◆ **Data listing**:
··········

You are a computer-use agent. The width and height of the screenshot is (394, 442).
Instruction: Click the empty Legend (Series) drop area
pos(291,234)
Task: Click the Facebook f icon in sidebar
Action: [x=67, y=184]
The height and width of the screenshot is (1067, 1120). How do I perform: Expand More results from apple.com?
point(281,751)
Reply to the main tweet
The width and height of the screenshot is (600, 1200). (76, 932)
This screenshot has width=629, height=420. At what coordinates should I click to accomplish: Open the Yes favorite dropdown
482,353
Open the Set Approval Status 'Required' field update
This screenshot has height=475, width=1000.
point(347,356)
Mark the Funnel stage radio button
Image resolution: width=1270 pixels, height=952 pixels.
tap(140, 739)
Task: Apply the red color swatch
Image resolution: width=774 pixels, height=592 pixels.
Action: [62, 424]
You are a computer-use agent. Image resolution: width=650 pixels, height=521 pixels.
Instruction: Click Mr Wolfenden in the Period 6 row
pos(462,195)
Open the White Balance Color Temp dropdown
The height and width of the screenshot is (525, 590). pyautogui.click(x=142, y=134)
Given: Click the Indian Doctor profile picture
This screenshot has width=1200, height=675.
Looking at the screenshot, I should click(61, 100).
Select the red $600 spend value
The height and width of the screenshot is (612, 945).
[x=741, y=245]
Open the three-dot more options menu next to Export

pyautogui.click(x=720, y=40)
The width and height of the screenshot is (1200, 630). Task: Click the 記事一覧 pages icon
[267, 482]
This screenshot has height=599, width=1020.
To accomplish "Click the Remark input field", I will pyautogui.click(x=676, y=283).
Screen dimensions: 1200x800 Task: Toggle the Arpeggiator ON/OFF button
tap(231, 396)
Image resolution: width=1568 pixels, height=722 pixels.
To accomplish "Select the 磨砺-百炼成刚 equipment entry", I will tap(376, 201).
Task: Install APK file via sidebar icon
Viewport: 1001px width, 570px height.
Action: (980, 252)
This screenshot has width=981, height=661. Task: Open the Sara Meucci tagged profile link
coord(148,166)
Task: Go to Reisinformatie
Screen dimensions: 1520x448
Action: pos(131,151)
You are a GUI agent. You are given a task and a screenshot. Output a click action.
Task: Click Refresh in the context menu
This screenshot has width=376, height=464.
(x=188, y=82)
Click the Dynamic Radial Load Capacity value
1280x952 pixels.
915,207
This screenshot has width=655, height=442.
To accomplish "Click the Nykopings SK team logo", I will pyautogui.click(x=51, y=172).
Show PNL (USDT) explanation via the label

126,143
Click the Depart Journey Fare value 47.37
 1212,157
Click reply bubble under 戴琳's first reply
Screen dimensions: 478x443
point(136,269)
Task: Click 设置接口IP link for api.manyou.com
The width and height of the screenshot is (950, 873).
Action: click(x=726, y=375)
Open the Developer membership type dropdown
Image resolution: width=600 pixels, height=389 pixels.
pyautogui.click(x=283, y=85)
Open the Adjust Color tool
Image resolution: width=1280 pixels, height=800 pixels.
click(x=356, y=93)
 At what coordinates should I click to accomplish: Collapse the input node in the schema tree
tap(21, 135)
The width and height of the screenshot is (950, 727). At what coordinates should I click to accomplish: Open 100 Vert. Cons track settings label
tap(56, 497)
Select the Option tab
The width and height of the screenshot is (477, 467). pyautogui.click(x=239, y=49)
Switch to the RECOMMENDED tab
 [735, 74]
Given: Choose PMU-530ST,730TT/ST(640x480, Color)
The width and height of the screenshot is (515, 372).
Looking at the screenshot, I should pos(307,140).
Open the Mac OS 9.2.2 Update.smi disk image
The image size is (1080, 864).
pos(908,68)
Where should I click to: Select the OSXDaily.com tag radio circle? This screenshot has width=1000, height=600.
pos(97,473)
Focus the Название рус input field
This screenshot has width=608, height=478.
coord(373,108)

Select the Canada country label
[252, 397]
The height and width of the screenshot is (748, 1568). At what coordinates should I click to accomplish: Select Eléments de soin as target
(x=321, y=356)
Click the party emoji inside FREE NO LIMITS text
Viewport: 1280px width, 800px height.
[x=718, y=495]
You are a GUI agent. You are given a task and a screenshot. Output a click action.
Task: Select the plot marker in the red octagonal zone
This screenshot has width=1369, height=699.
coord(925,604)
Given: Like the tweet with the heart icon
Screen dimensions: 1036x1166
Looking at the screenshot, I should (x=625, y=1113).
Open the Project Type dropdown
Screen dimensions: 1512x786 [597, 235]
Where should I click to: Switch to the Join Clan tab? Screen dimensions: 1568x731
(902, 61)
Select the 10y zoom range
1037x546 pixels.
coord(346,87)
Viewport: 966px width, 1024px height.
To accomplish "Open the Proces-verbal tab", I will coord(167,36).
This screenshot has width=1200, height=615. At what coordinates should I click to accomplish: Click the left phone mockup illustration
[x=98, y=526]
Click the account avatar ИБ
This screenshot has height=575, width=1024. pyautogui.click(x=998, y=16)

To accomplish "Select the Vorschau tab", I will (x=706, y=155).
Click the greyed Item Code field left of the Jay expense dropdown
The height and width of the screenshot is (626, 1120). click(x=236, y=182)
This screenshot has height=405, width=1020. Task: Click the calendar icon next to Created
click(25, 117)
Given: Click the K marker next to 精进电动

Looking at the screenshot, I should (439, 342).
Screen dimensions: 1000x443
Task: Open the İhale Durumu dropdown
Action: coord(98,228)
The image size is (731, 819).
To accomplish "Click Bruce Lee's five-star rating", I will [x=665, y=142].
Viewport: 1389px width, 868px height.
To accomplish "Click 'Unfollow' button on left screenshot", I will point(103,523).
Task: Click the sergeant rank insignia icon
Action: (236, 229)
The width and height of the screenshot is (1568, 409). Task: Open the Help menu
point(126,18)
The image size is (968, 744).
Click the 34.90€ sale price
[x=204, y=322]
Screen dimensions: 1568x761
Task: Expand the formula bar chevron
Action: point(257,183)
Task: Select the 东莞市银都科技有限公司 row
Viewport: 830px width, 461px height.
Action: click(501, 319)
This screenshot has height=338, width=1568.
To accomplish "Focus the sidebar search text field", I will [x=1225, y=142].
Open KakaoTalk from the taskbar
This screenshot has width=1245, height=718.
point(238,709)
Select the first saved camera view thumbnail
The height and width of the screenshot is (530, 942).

··········

◆ **Exercise description**: An exact transcription of all the records is needed.

◆ **Exercise response**:
You are a computer-use agent. The width and height of the screenshot is (394, 442).
Instruction: Click the empty Legend (Series) drop area
pos(291,234)
Task: Click the Facebook f icon in sidebar
Action: [x=67, y=184]
The height and width of the screenshot is (1067, 1120). How do I perform: Expand More results from apple.com?
point(281,751)
Reply to the main tweet
The width and height of the screenshot is (600, 1200). (76, 932)
This screenshot has width=629, height=420. At what coordinates should I click to accomplish: Open the Yes favorite dropdown
482,353
Open the Set Approval Status 'Required' field update
This screenshot has height=475, width=1000.
point(347,356)
Mark the Funnel stage radio button
Image resolution: width=1270 pixels, height=952 pixels.
tap(140, 739)
Task: Apply the red color swatch
Image resolution: width=774 pixels, height=592 pixels.
Action: [62, 424]
You are a computer-use agent. Image resolution: width=650 pixels, height=521 pixels.
Instruction: Click Mr Wolfenden in the Period 6 row
pos(462,195)
Open the White Balance Color Temp dropdown
The height and width of the screenshot is (525, 590). pyautogui.click(x=142, y=134)
Given: Click the Indian Doctor profile picture
This screenshot has width=1200, height=675.
Looking at the screenshot, I should click(61, 100).
Select the red $600 spend value
The height and width of the screenshot is (612, 945).
[x=741, y=245]
Open the three-dot more options menu next to Export

pyautogui.click(x=720, y=40)
The width and height of the screenshot is (1200, 630). Task: Click the 記事一覧 pages icon
[267, 482]
This screenshot has height=599, width=1020.
To accomplish "Click the Remark input field", I will pyautogui.click(x=676, y=283).
Screen dimensions: 1200x800 Task: Toggle the Arpeggiator ON/OFF button
tap(231, 396)
Image resolution: width=1568 pixels, height=722 pixels.
To accomplish "Select the 磨砺-百炼成刚 equipment entry", I will tap(376, 201).
Task: Install APK file via sidebar icon
Viewport: 1001px width, 570px height.
Action: (980, 252)
This screenshot has width=981, height=661. Task: Open the Sara Meucci tagged profile link
coord(148,166)
Task: Go to Reisinformatie
Screen dimensions: 1520x448
Action: pos(131,151)
You are a GUI agent. You are given a task and a screenshot. Output a click action.
Task: Click Refresh in the context menu
This screenshot has width=376, height=464.
(x=188, y=82)
Click the Dynamic Radial Load Capacity value
1280x952 pixels.
915,207
This screenshot has width=655, height=442.
To accomplish "Click the Nykopings SK team logo", I will pyautogui.click(x=51, y=172).
Show PNL (USDT) explanation via the label

126,143
Click the Depart Journey Fare value 47.37
 1212,157
Click reply bubble under 戴琳's first reply
Screen dimensions: 478x443
point(136,269)
Task: Click 设置接口IP link for api.manyou.com
The width and height of the screenshot is (950, 873).
Action: click(x=726, y=375)
Open the Developer membership type dropdown
Image resolution: width=600 pixels, height=389 pixels.
pyautogui.click(x=283, y=85)
Open the Adjust Color tool
Image resolution: width=1280 pixels, height=800 pixels.
click(x=356, y=93)
 At what coordinates should I click to accomplish: Collapse the input node in the schema tree
tap(21, 135)
The width and height of the screenshot is (950, 727). At what coordinates should I click to accomplish: Open 100 Vert. Cons track settings label
tap(56, 497)
Select the Option tab
The width and height of the screenshot is (477, 467). pyautogui.click(x=239, y=49)
Switch to the RECOMMENDED tab
 [735, 74]
Given: Choose PMU-530ST,730TT/ST(640x480, Color)
The width and height of the screenshot is (515, 372).
Looking at the screenshot, I should pos(307,140).
Open the Mac OS 9.2.2 Update.smi disk image
The image size is (1080, 864).
pos(908,68)
Where should I click to: Select the OSXDaily.com tag radio circle? This screenshot has width=1000, height=600.
pos(97,473)
Focus the Название рус input field
This screenshot has width=608, height=478.
coord(373,108)

Select the Canada country label
[252, 397]
The height and width of the screenshot is (748, 1568). At what coordinates should I click to accomplish: Select Eléments de soin as target
(x=321, y=356)
Click the party emoji inside FREE NO LIMITS text
Viewport: 1280px width, 800px height.
[x=718, y=495]
You are a GUI agent. You are given a task and a screenshot. Output a click action.
Task: Select the plot marker in the red octagonal zone
This screenshot has width=1369, height=699.
coord(925,604)
Given: Like the tweet with the heart icon
Screen dimensions: 1036x1166
Looking at the screenshot, I should (x=625, y=1113).
Open the Project Type dropdown
Screen dimensions: 1512x786 [597, 235]
Where should I click to: Switch to the Join Clan tab? Screen dimensions: 1568x731
(902, 61)
Select the 10y zoom range
1037x546 pixels.
coord(346,87)
Viewport: 966px width, 1024px height.
To accomplish "Open the Proces-verbal tab", I will coord(167,36).
This screenshot has width=1200, height=615. At what coordinates should I click to accomplish: Click the left phone mockup illustration
[x=98, y=526]
Click the account avatar ИБ
This screenshot has height=575, width=1024. pyautogui.click(x=998, y=16)

To accomplish "Select the Vorschau tab", I will (x=706, y=155).
Click the greyed Item Code field left of the Jay expense dropdown
The height and width of the screenshot is (626, 1120). click(x=236, y=182)
This screenshot has height=405, width=1020. Task: Click the calendar icon next to Created
click(25, 117)
Given: Click the K marker next to 精进电动

Looking at the screenshot, I should (439, 342).
Screen dimensions: 1000x443
Task: Open the İhale Durumu dropdown
Action: coord(98,228)
The image size is (731, 819).
To accomplish "Click Bruce Lee's five-star rating", I will [x=665, y=142].
Viewport: 1389px width, 868px height.
To accomplish "Click 'Unfollow' button on left screenshot", I will point(103,523).
Task: Click the sergeant rank insignia icon
Action: (236, 229)
The width and height of the screenshot is (1568, 409). Task: Open the Help menu
point(126,18)
The image size is (968, 744).
Click the 34.90€ sale price
[x=204, y=322]
Screen dimensions: 1568x761
Task: Expand the formula bar chevron
Action: point(257,183)
Task: Select the 东莞市银都科技有限公司 row
Viewport: 830px width, 461px height.
Action: click(501, 319)
This screenshot has height=338, width=1568.
To accomplish "Focus the sidebar search text field", I will [x=1225, y=142].
Open KakaoTalk from the taskbar
This screenshot has width=1245, height=718.
point(238,709)
Select the first saved camera view thumbnail
The height and width of the screenshot is (530, 942).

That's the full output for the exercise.